The adult parasites live in the heart and major blood vessels of the lungs. They produce microscopic larvae which circulate in the dog’s blood stream. When a mosquito takes a blood meal, it will also ingest heartworm larvae, and when it bites another dog the larvae are transmitted,  Within 6 months the tiny larvae grow to be adults (8 to 10 inches) in the heart and blood vessels and the cycle begins again.

Early in the disease, the dog may not show any symptoms, but as it progresses, the heart is impaired and arterial walls are damaged.  Blood vessels may become blocked either by the worms themselves or by blood clots.  Blockage of large vessels can cause death, sometimes very suddenly. Signs of infection include coughing (sometimes bloody), weight loss, poor exercise tolerance, difficulty breathing, fainting and general wasting.  To complicate matters, heartworm larvae occasionally carry a parasite of their own known as Wolbachia which can exacerbate heartworm disease.

Treatment is available, but is expensive and can be risky especially if the pet is in an advanced stage and showing advanced signs.  During the course of treating for heartworms, veterinarians often concurrently treat with an antibiotic to kill the Wolbachia.

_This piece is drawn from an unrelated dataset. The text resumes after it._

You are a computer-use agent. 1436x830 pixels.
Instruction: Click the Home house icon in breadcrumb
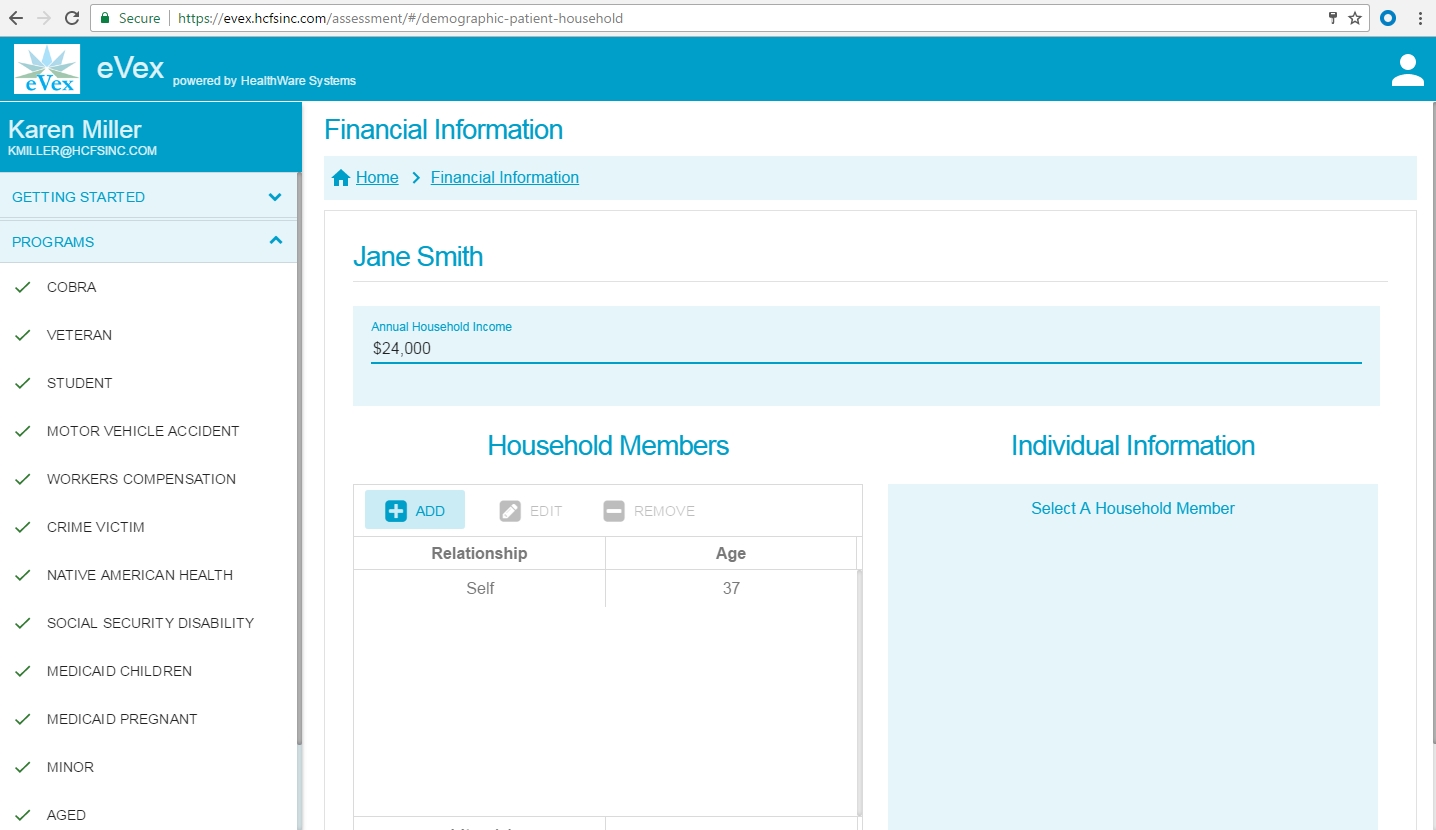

Fortunately, safe, effective medications are available to prevent the disease. Medication should be given once a month, year round.   Preventative medication kills larvae, but not the adults so it’s important to have a test for adults performed before starting a preventative medication and then, every year thereafter. Another benefit of giving heartworm preventative year round even outside of the mosquito season, is that almost all heartworm preventatives also prevent infestation by a variety of intestinal worms.